United Kingdom Shostakovich, Ravel: Viktoria Mullova (violin), Hallé, Hallé Choir/Sir Mark Elder, (conductor) Bridgewater Hall, Manchester, Thursday 9.10.2014 (MC)
Shostakovich: Violin Concerto No. 1
Ravel: Daphnis et Chloé – complete ballet (with chorus)
This Hallé season disappointingly doesn’t contain a concert performance of any theatrical work, a domain that the Hallé and Sir Mark Elder do so well. I hope in future seasons we might see a staging of say Bernstein’s Candide, or maybe something better known such as Mozart’s The Magic Flute or Bizet’s Carmen.

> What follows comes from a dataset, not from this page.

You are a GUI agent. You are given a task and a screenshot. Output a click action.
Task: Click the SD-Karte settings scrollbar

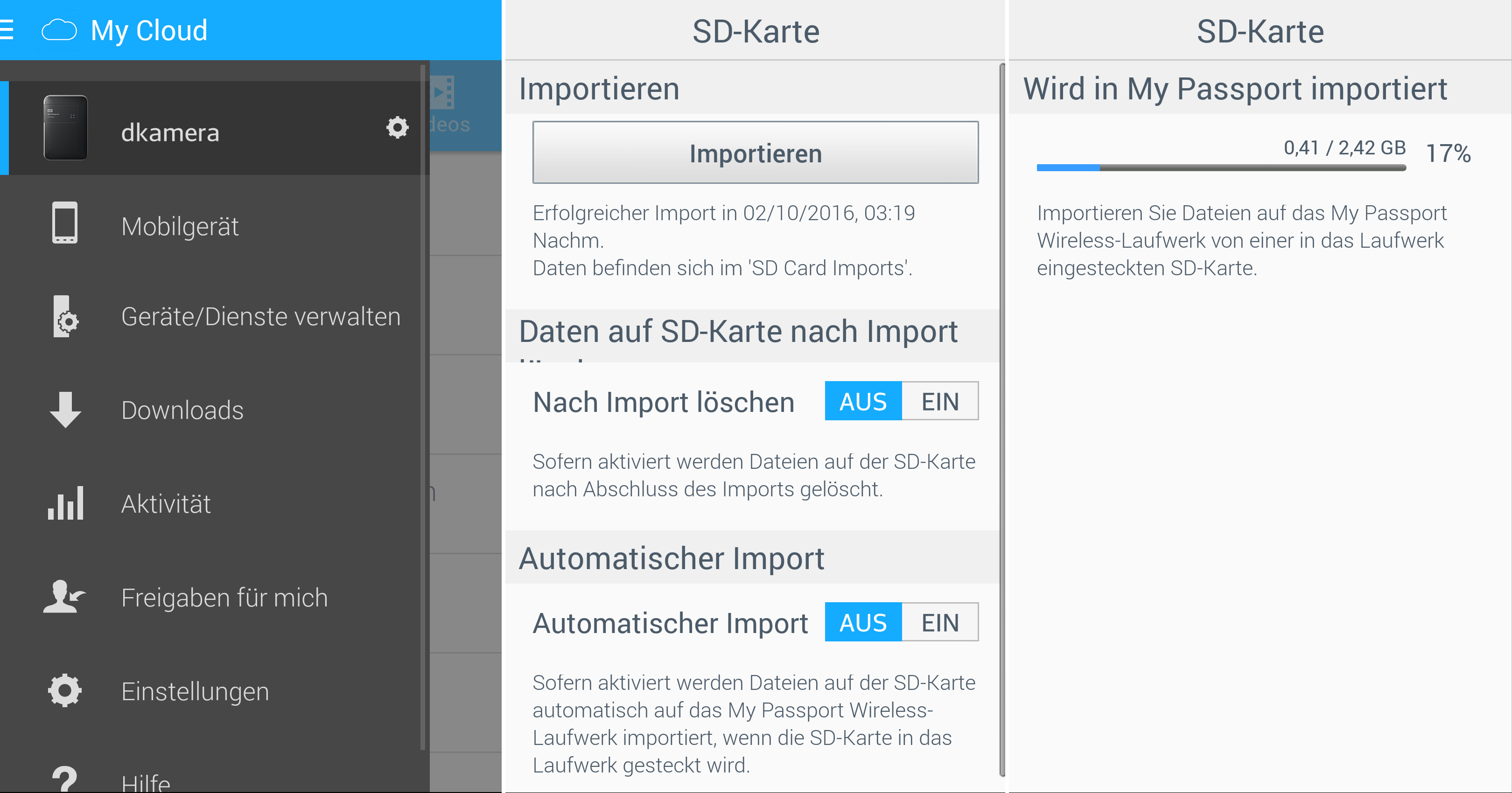(x=1001, y=419)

The first concert of the Hallé Thursday Series at the Bridgwater Hall was my pick of another Slavic/Russian infused concert season that includes all six of Shostakovich’s concertos. These are financially difficult times for orchestras and in recent seasons the Hallé has tended to avoid using pricey elite soloists tending to concentrate on younger up and coming performers so it was especially exciting to welcome world renowned violinist Viktoria Mullova to the platform. When I last saw Mullova perform it was in Dresden and I interviewed her in the afternoon prior to her evening jazz set with her husband’s combo. Mullova and the Hallé in Shostakovich’s Violin Concerto No. 1 proved to be a dream combination. Looking elegant in her skin-tight crimson haute couture gown it was hard to imagine anyone playing better than Mullova in a work she must have lived with for decades. The way the London based Russian played the Nocturne was gripping, providing an aching brooding that felt almost unbearable, contrasting starkly with the unrelenting energy of the bustling Scherzo. Containing such lamentable passion, the Passacaglia was numbing in its intensity and you could hear a pin drop during Mullova’s expressive cadenza. Almost overpowering in its excitability, the thrilling performance of the Burlesque: finale confirmed we had witnessed a master at work.

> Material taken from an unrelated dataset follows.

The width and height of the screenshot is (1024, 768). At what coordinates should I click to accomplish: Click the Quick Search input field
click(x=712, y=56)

Daphnis et Chloé is undoubtedly Ravel’s juiciest creation and rather than perform one of the suites Sir Mark chose to play the complete ballet score adding to his large orchestra around 140 singers of the Hallé Choir. I’m not sure the length of the complete ballet without the visual aspect of the dance holds the attention as much as the suites. Thankfully Sir Mark, never allowing his tempi to linger, avoided mere theatrical scene painting, giving the opulent score a fluid and elegant performance that sparkled from the first note to the last. Best of all Ravel’s cascades of passion in the climaxes of the score felt intoxicating, sending shivers down the spine. Throughout Sir Mark’s sure-footed handling of the Hallé was a joy, exhibiting little outward display he just got on with the job. Well prepared as expected the Hallé Choir was exemplary in its wordless choruses. Ravel’s writing gave several wind players opportunity to shine and I especially relished the principal horn and cor anglais contributions.